Avast Cleanup Premium Review
If your Windows PC feels sluggish and low on disk space, Avast Cleanup Premium promises to clear junk files, speed up your system, and reclaim storage from one dashboard. It bundles tools you would otherwise piece together from several utilities, but the question is whether that convenience justifies a subscription that renews well above its first-year price.
We installed Avast Cleanup Premium on a Windows 11 test machine and ran it through its full toolset. This review covers what it does, how it performs, what it costs, whether it is safe, and how it compares with CCleaner.
What Is Avast Cleanup Premium? (Overview)
Avast Cleanup Premium is a PC maintenance suite from Avast Software, the Czech company best known for antivirus. It packages cleanup and tuning tools behind one interface to remove junk, manage startup programs, clean the registry, and hibernate heavy apps without separate utilities.
The Premium tier is the paid product; there is no permanently free version, only a 30-day free trial. It runs across Windows, macOS, Android, and iOS, so one subscription can cover more than your desktop, though the toolset differs by platform.
Is Avast Cleanup Premium Worth It? (Quick Verdict + Rating)
Avast Cleanup Premium is a capable, beginner-friendly cleaner that does what it claims, and its polish is the real draw: one dashboard handles tasks you would otherwise scatter across several free utilities. Whether that convenience earns a paid subscription is the call every buyer has to make.
Avast Cleanup Pros and Cons
Pros
- Clean, task-based interface that is easy for beginners
- Sleep Mode hibernates demanding apps instead of just closing them
- Automatic Maintenance runs scheduled cleanups with no input
- Covers Windows, macOS, Android, and iOS under one subscription
- 30-day free trial, no credit card, plus a 30-day money-back guarantee
Cons
- Renewal price jumps to $65.99/year after the first year
- No permanently free version, unlike several rivals
- Registry cleaning offers limited real-world performance benefit
- Some tools overlap with what Windows already does for free
- Frequent upsell prompts toward other Avast products
Key Features of Avast Cleanup
Avast Cleanup bundles a wide range of tools.
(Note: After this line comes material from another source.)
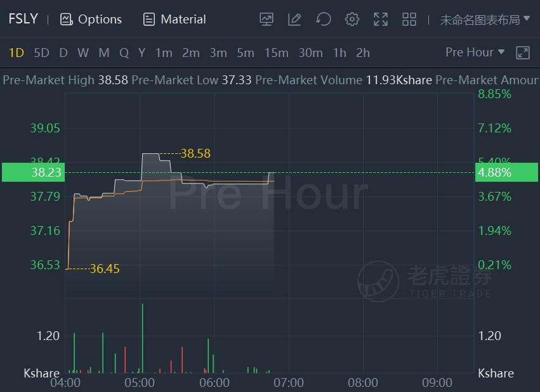Open chart settings gear icon

(352, 19)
We worked through each to see which earn a place.
Speed Up Scan & Sleep Mode
Sleep Mode is the feature Avast leans on hardest, and the one we found most worthwhile. Rather than just closing a background program, it hibernates resource-heavy apps and wakes them only when needed, freeing RAM and CPU. The Speed Up scan flags heavy startup items so you can sleep them in two clicks.
Disk Cleaner & Junk File Cleanup
The Disk Cleaner is the core of the product. It scans for junk such as temporary data, installer caches, and browser leftovers, then removes them to free space. Cleanup was quick and itemized in our scan.
Registry Cleaner
The Registry Cleaner scans for orphaned and broken entries and offers to repair them. It is sold as a way to speed up your PC, but registry cleaning rarely produces a measurable gain on a modern system; Wikipedia's registry-cleaner overview explains why the benefit is marginal. We treat it as a tidy-up tool, not a speed booster; Avast backs it up first.
Browser Cleaner
The Browser Cleaner clears cookies, cache, and history across installed browsers. It duplicates what your browser offers; its value is rolling that into scheduled maintenance.
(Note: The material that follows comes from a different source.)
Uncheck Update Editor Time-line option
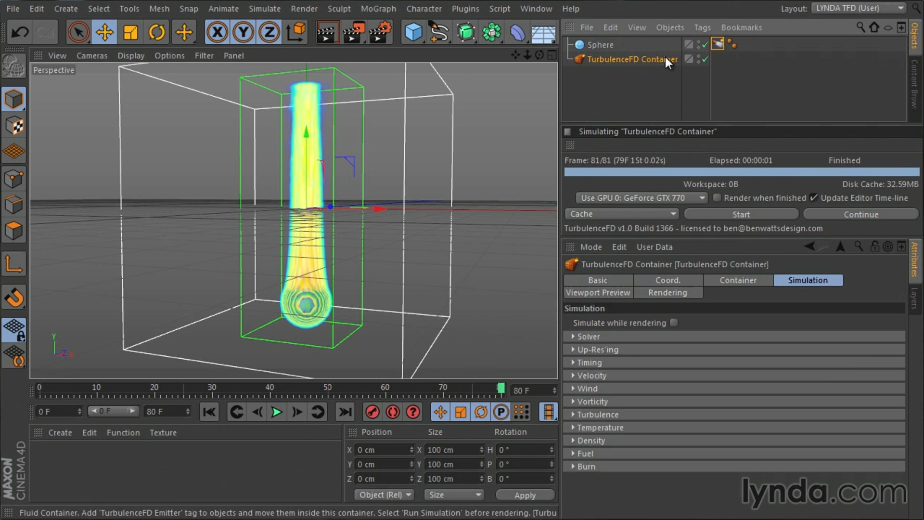pos(814,198)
Bloatware Removal & Uninstall
The Bloatware Removal tool flags preinstalled and rarely used programs, and the App Uninstaller clears leftovers a standard uninstall leaves behind. It is sensible on a new laptop loaded with extras and worked cleanly for us.
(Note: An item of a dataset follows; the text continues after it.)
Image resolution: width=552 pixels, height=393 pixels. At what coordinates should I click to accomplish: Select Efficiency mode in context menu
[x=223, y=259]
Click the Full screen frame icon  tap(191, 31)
Duplicate & Similar Photo Finder
This is where platform matters. The Duplicate Finder and Similar Photos cleanup belong to Avast Cleanup for Mac, not the core Windows set, scanning for duplicate files and near-identical or low-quality photos. Avast cites the average Mac user as carrying about 8 GB of junk, 7 GB of bad photos, and 3 GB of duplicates, though those are the vendor's own figures. Windows users get no dedicated photo finder.
Shortcut Cleaner & Automatic Maintenance
The Shortcut Cleaner removes broken desktop and Start menu shortcuts. Automatic Maintenance is the glue: it schedules the disk, browser, and registry cleanups to run on their own, keeping the PC tidy hands-off.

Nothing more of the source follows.